Heterogeneity Plots

The metagam package offers a way to visualize the heterogeneity of the estimated smooth functions over the range of explanatory variables. This will be illustrated here.

Simulation

library(metagam)

We start by simulating 5 datasets using the gamSim() function from mgcv. We use the response $$y$$ and the explanatory variable $$x_{2}$$, but add an additional shift $$\beta x_{2}^{2}$$ where $$\beta_{2}$$ differs between datasets, yielding heterogenous data.

library(mgcv)
#> This is mgcv 1.8-33. For overview type 'help("mgcv-package")'.
set.seed(1233)
shifts <- c(0, .5, 1, 0, -1)
datasets <- lapply(shifts, function(x) {
## Simulate data
dat <- gamSim(scale = .1, verbose = FALSE)
dat$y <- dat$y + x * dat\$x2^2
## Return data
dat
})

Fit GAMs

Next, we analyze all datasets, and strip individual participant data.

models <- lapply(datasets, function(dat){
b <- gam(y ~ s(x2, bs = "cr"), data = dat)
strip_rawdata(b)
})

Meta-Analysis

Next, we meta-analyze the models. Since we only have a single smooth term, we use type = "response" to get the response function. This is equivalent to using type = "iterms" and intercept = TRUE.

meta_analysis <- metagam(models, type = "response")

Next, we plot the separate estimates together with the meta-analytic fit. We clearly see that dataset 3, which had a positive shift $$\beta=1 x_{2}^2$$, lies above the others for $$x_{2}$$ close to 1, and opposite for dataset 5.

plot(meta_analysis)

The plotting function for the meta-analysis object is a ggplot2-object, and can thus be altered using standard ggplot syntax. To learn more about customization of ggplot2-objects, please see the ggplot2 documentation.

plot(meta_analysis) +
ggplot2::scale_colour_brewer(palette = "Set1")

We can investigate this further using a heterogeneity plot, which visualizes Cochran’s Q-test (Cochran (1954)) as a function of $$x_{2}$$. By default, the test statistic (Q), with 95 % confidence bands, is plotted. We can see that the confidence band for Q is above 0 for $$x_{2}$$ larger than about 0.7.
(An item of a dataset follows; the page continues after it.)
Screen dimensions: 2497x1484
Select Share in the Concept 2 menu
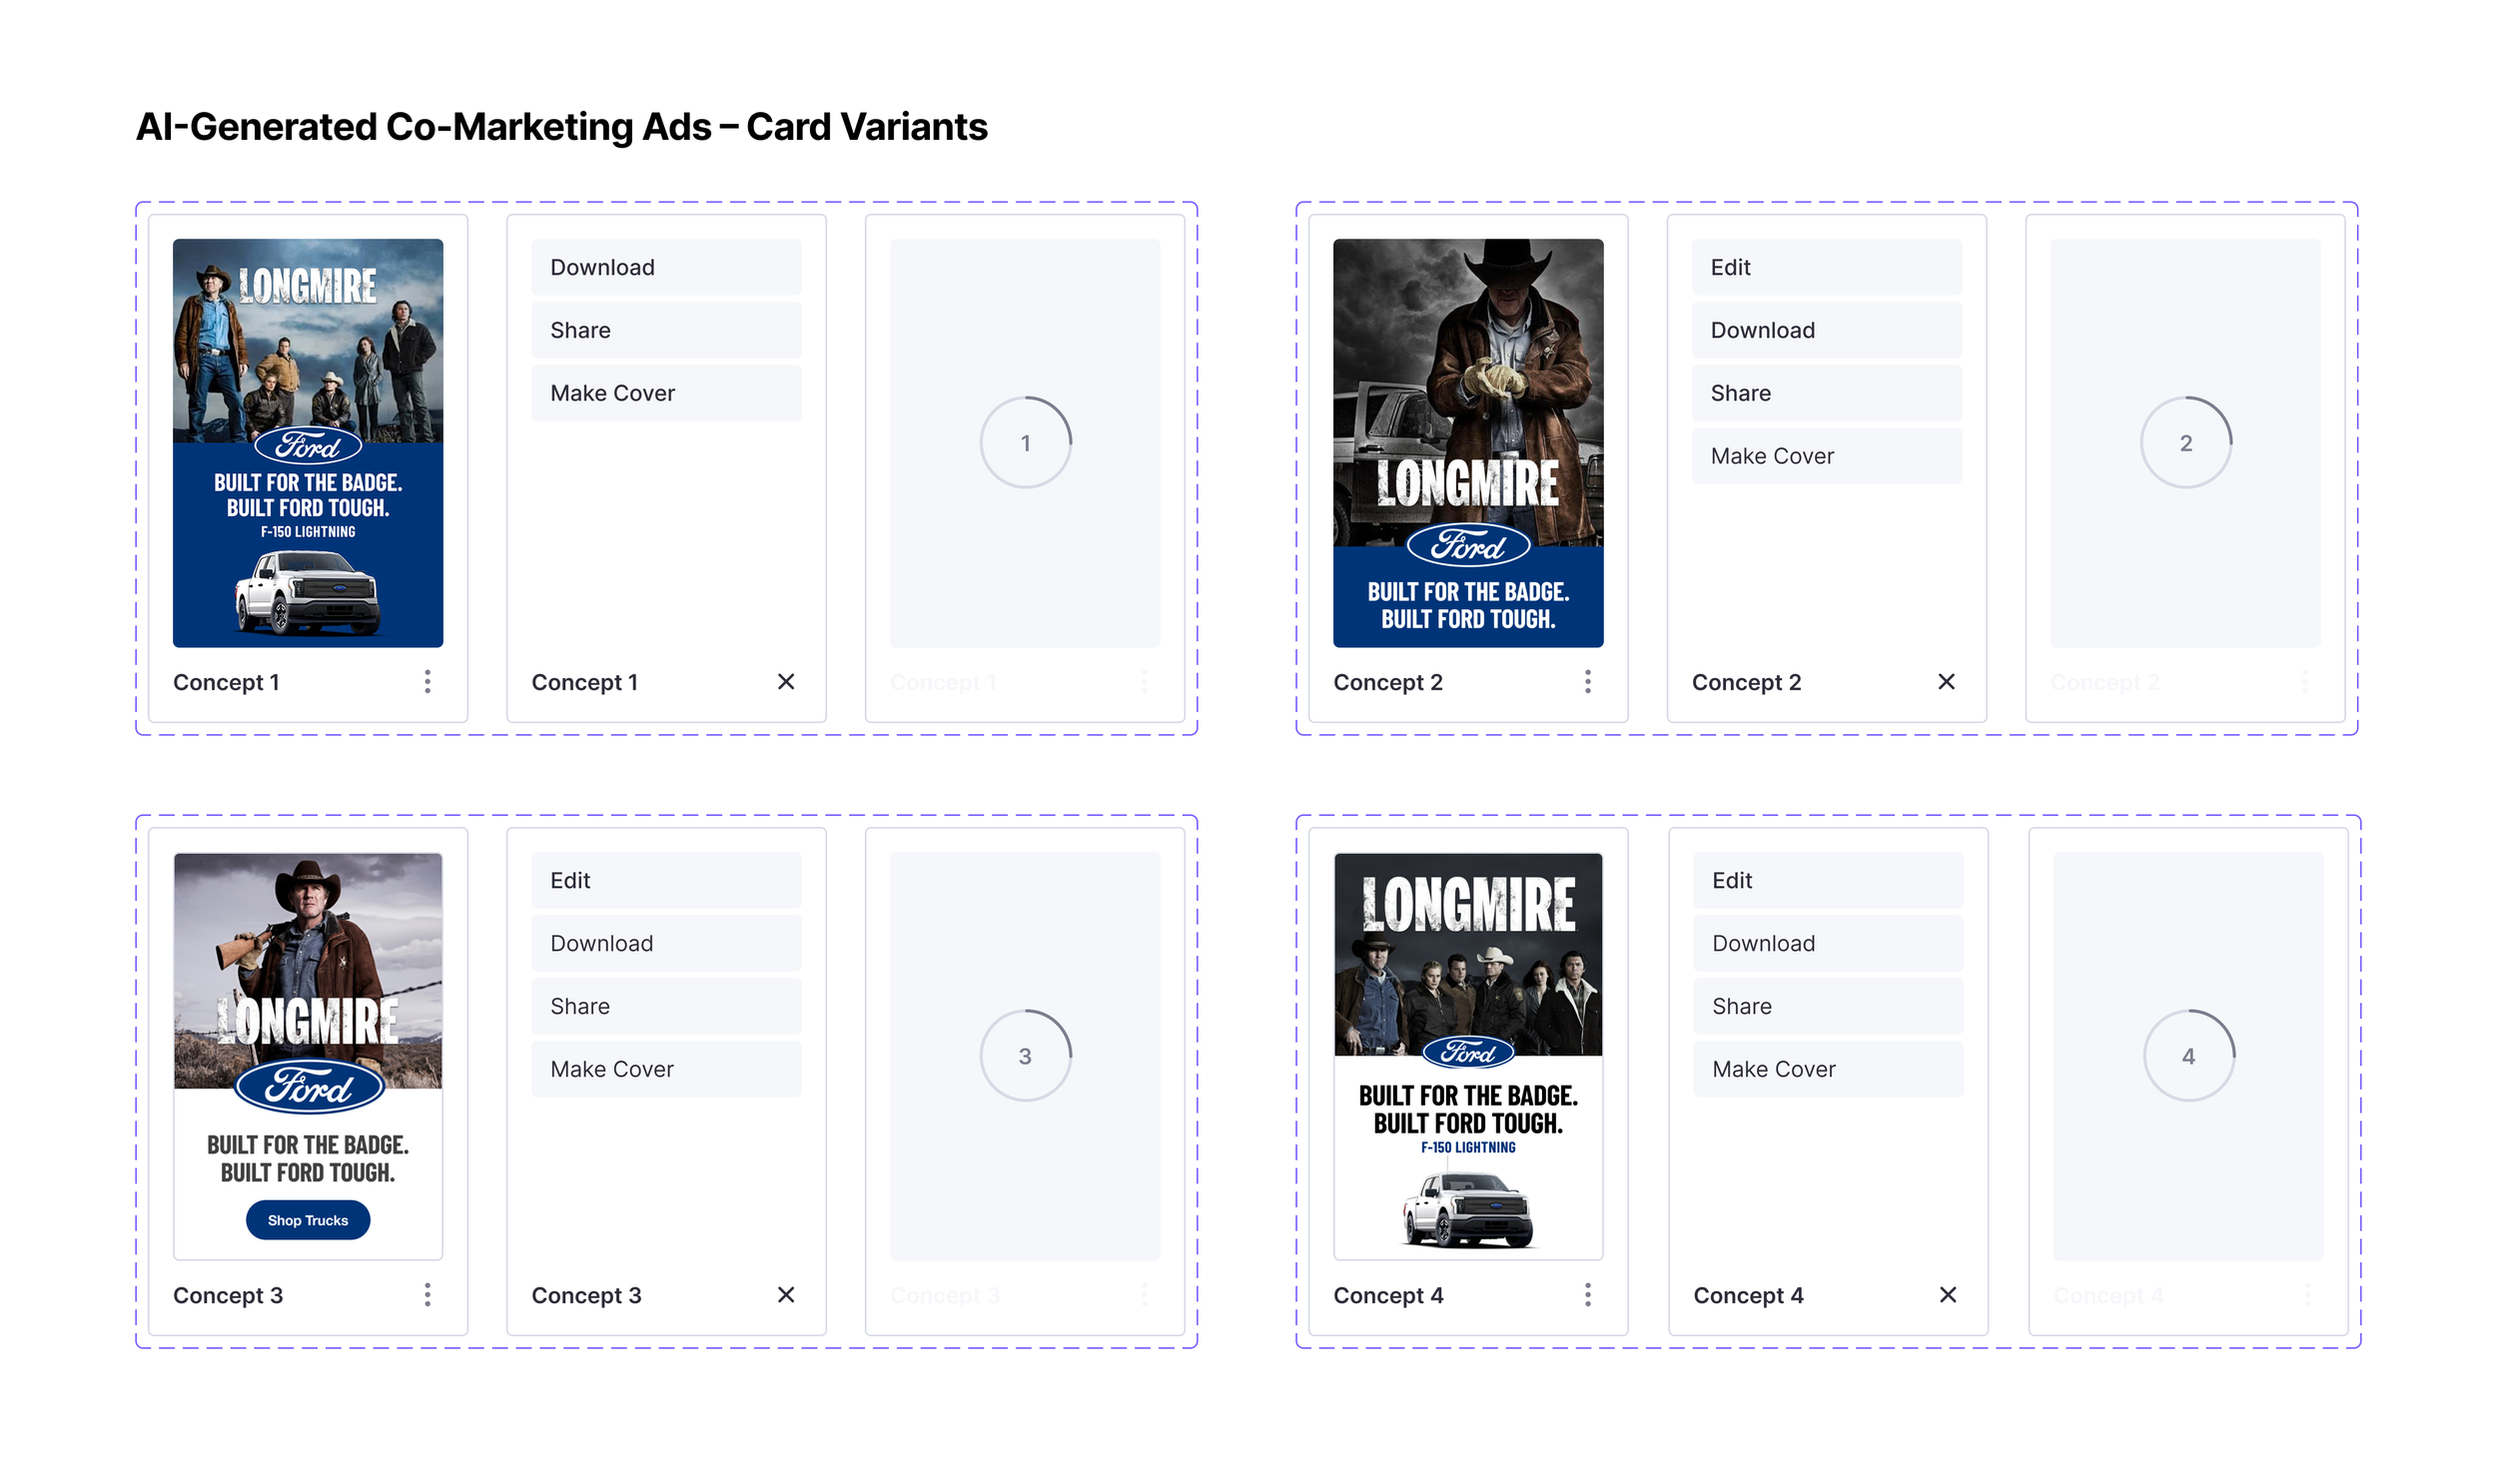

plot_heterogeneity(meta_analysis)

We can also plot the $$p$$-value of Cochran’s Q-test. The dashed line shows the value $$0.05$$. The $$p$$-value plot is in full agreement with the Q-statistic plot above: There is evidence that the underlying functions from each dataset are different for values from about 0.7 and above.

plot_heterogeneity(meta_analysis, type = "p")

References

Cochran, William G. 1954. “The Combination of Estimates from Different Experiments.” Biometrics 10 (1): 101.